Erzurumajans-Atatürk Üniversitesi Tarih Bölümü Öğretim Üyesi, Yrd. Doç. Dr. Savaş
Eğilmez, Türk tarihinde, otoritenin kadına ve çocuğa karşı işlenen
tecavüz ve cinayet suçlarının cezasının ölümle sonuçlanmasına çok dikkat
edildiğini ifade ederek idam cezasının geri getirilmesi gerektiğini
belirtti.
Suç ve cezanın insanlık tarihinin kendisi kadar eski
olduğunu ifade eden Eğilmez, "Suçun olduğu her yerde mutlaka ceza da
olmuştur. Cezalar pek çok uygarlıkta uzun tecrübelerle ve zaman
içerisinde ortaya çıkan yasalarla düzenlenmeye çalışılmıştır.
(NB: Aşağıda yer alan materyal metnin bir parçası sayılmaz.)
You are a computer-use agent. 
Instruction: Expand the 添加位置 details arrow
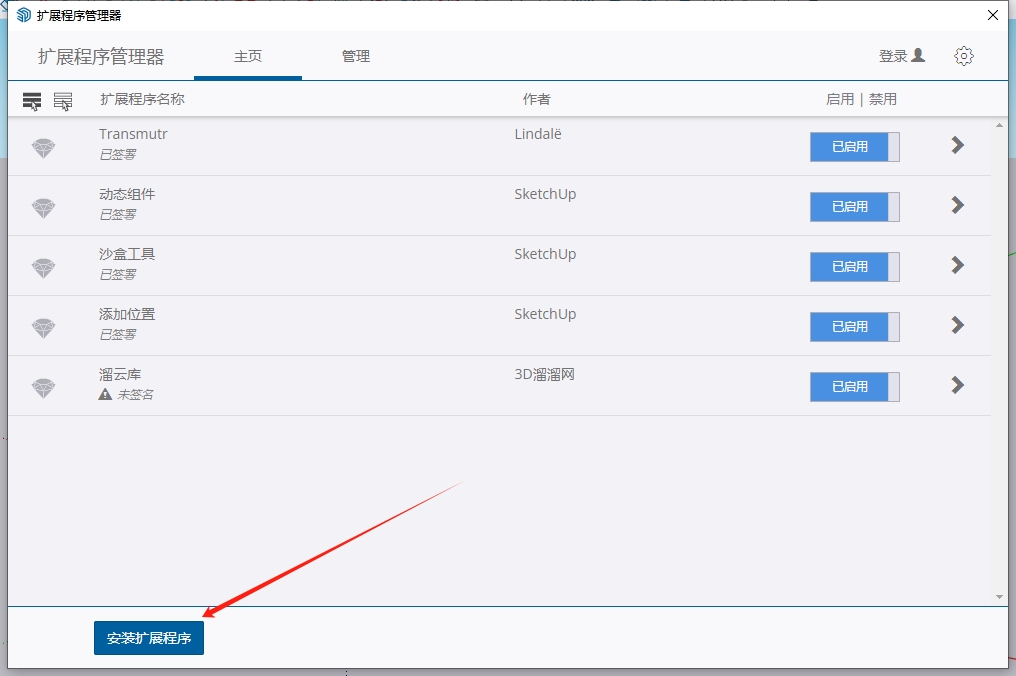[x=957, y=325]
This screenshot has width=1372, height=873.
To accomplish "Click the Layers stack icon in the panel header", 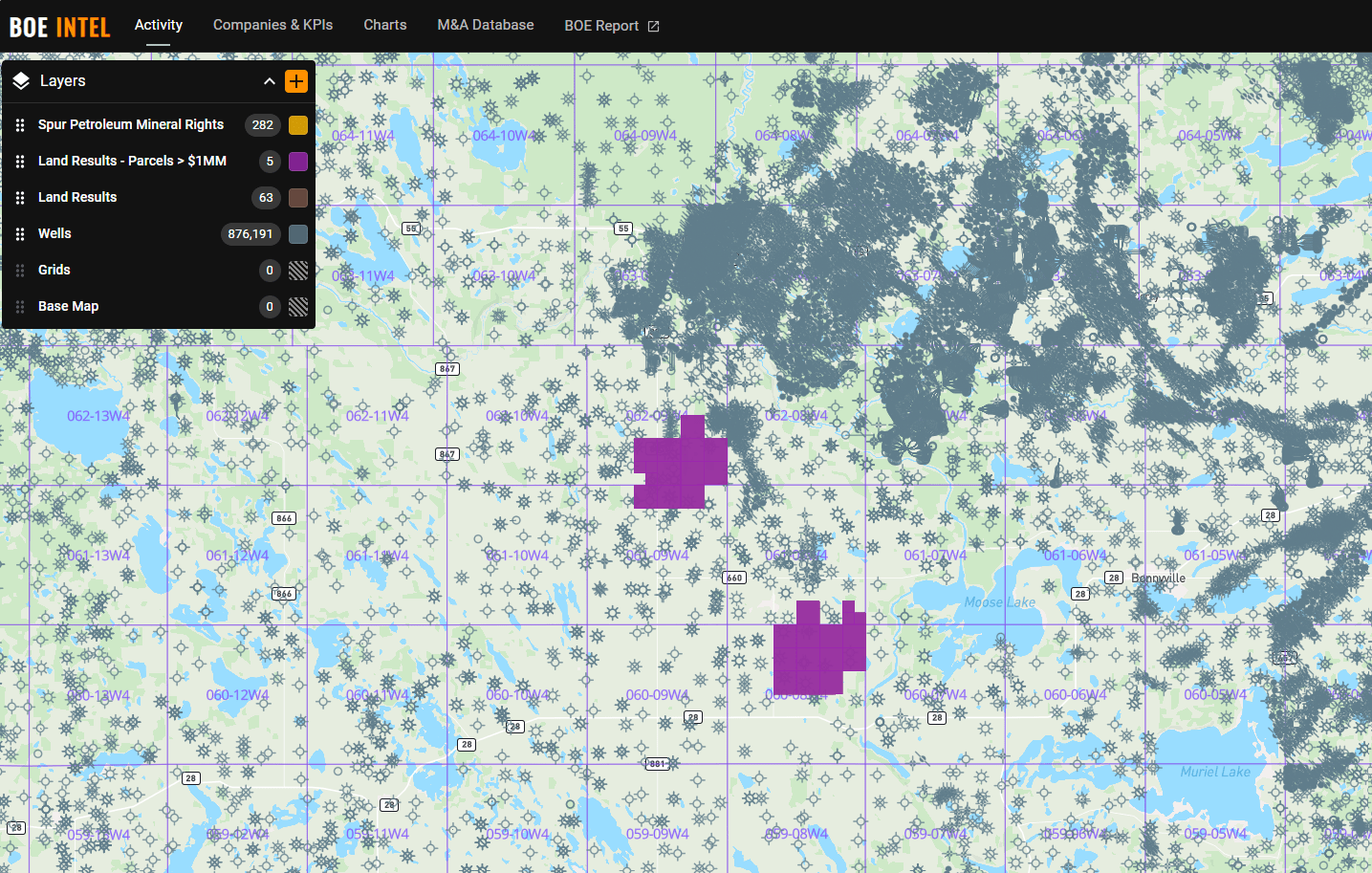I will tap(20, 80).
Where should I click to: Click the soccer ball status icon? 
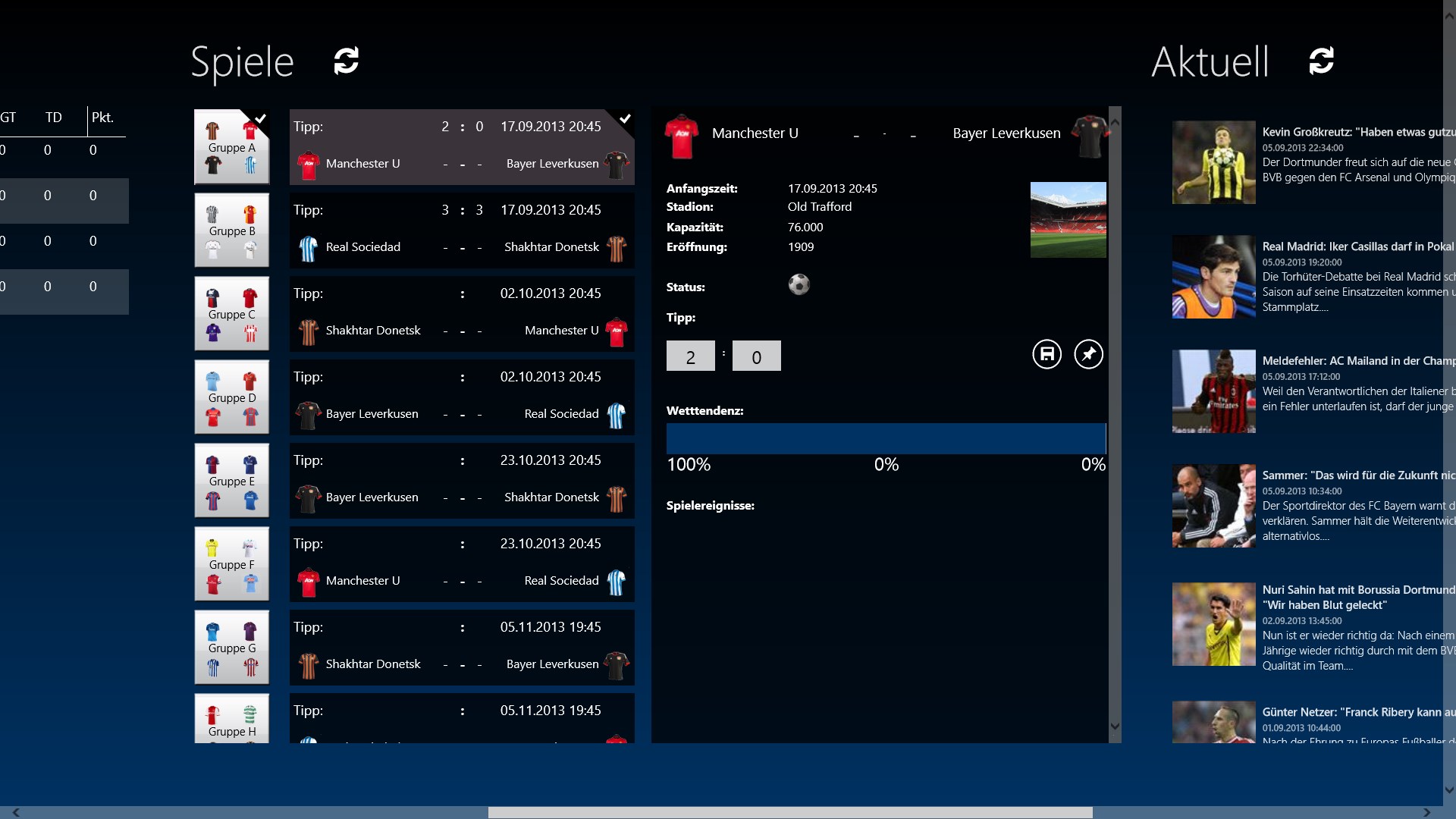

Ölüm
cezası, devletler tarafından uygulanabilen en sert cezadır. Tarihte,
ağır suçlar ve siyasi karşıtların idam edilmesi neredeyse bütün
toplumlar içerisinde sıkça görülmüştür. İdam cezası, uygulandığı çoğu
yerde, önceden tasarlanmış cinayet, casusluk, vatana ihanet gibi
suçların karşılığı olarak kullanılmıştır. Günümüzde birçok ülkede,
uyuşturucu kaçakçılığı da kişiyi idam cezasına çarptırmaya yetecek bir
suç sayılır. Türk devletlerinde kadınlara karşı işlenen suçların
cezaları, çok ağır ve oldukça caydırıcı olmuştur. Hemen hemen bütün
inançlar tarafından şiddete yasaklanan bu suçlar, Türk toplumu
tarafından da her dönemde kınanmış ve bu suçları işleyenlere diğer
suçlara göre çok daha büyük tepki gösterilmiştir. Türk devletlerinde
kadınlara tecavüz etmenin ve öldürmenin cezası çoğunlukla ölümle
sonuçlanmıştır. Hatta bu tür suçların idamla cezalandırılması yetersiz
olarak görülmüş, suçlular genelde acı çektirilerek öldürülmüştür. Ve
cezalandırma işlemi ölümden sorunda devam etmiştir. Bu tip
cezalandırmalarda amaç ölünün bedenine zarar vermekten ziyade, topluma
verilmeye çalışılan ibret mesajının pekiştirilmeye çalışılmasıdır.
Örneğin, 1156 yılı Malatya'sında bir Ermeni papaz, daha yeni nişanlanmış
olan güzel bir genç kızı kilisede yalnız kaldıkları sırada kandırmaya
çalışarak ondan olmadık şeyler istemişti. Bu uygunsuz teklife genç kızın
tepkisi çok sert oldu ve kiliseden hemen uzaklaşmaya çalıştı. Ancak
papaz ısrarlıydı ve kızın bağırışlarına aldırmayarak zorla tecavüz etti.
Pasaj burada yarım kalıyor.